Придя в себя мать послала сына к отцу, на конюшню:
— Иди к нему, скажи, что вернулся.
Антон вприпрыжку выбежал со двора, Михайло бросился вслед за ним.
…Он обнаружил председательского сына в своей кибитке за много верст от села, когда остановился на ночь. Стал тормошить Сергея, который за всю дорогу из кибитки носа не высунул, сидел в самом задке и ел втихомолку за двоих. Он и теперь не хотел вылезать — Михайло вытащил его силком. Дальше началось немое кино. Из кибитки вслед за Сергеем вылез председательский сын, «чтоб ему на мосту провалиться», Михайло стоял над заговорщиками с жалобной миной на лице. Он еще не успел подумать о последствиях случившегося, но сердце ему подсказало, что судьба-мачеха нацелилась в него своим изогнутым пальцем. Разве хотел он причинить горе Григорию Ивановичу, дорогому человеку, который сумел помазать цыганскую душу маслом, да еще и медом? Ой, не хотел, голова-разголовушка!
Пятьдесят верст — не шутка. Ночь заполонила все вокруг, и нет такой силы, нет такой цыганской хитрости, чтоб заставить отступить ее или обойти ее обманом. Теперь уж председатель кинулся. Если ехать назад, за ночь не доедешь. Лошадей Михайло загнал изрядно — им надо дать передохнуть.
Утром тронулись в обратный путь. Никто не проронил ни слова за всю дорогу.
* * *
В конюшне творилось непонятное. В одном из станков, окруженном мужиками, лежал на полу трехлетний вороной рысак. Стоял над ним с обнаженной лысеющей головой старый ипподромный наездник, разводил руками молодой ветеринар. Отца Антон увидел спустя несколько минут, когда глаза привыкли к полумраку. Отец, склонив голову, сидел в углу и молчал.

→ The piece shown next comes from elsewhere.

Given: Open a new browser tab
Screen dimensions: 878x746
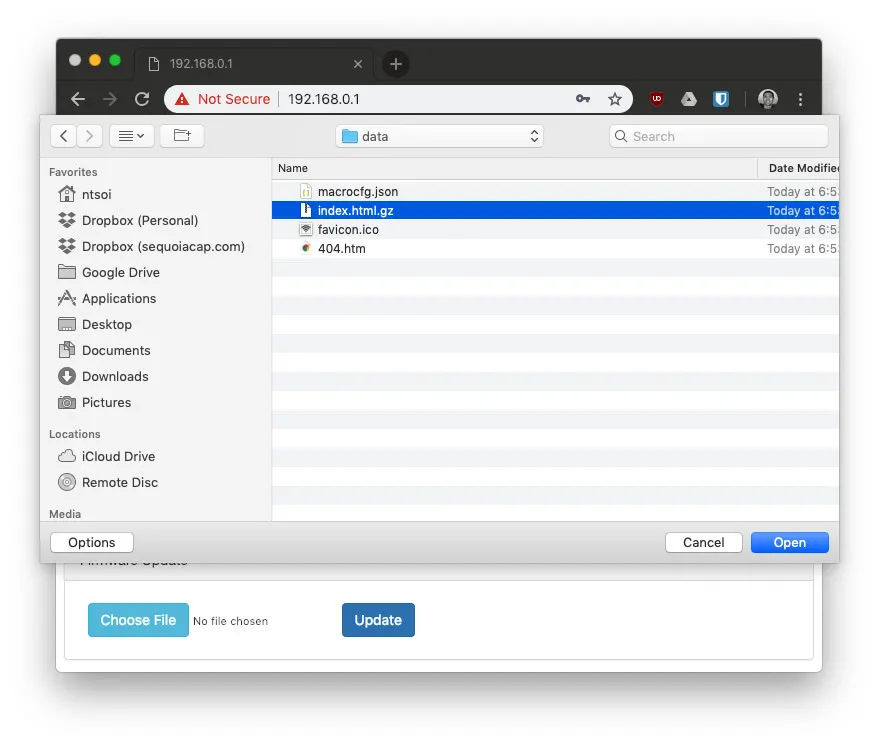Looking at the screenshot, I should point(396,64).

За этим рысаком председатель ездил в Курскую область. Конезавод прочил рысака себе для племени, а председатель, почернев от усердия, уговорил всех уступить его колхозу. Звали жеребца Заливом. Кормили его белым хлебом, куриными яйцами и овсом. Залив начал привыкать к легкой ипподромной упряжке, показывал в пробных заездах отличное время. Он был надеждой председателя, который, выкраивая свободную минуту, приходил в конюшню, дружески гладил величественную шею рысака и не мог на него наглядеться.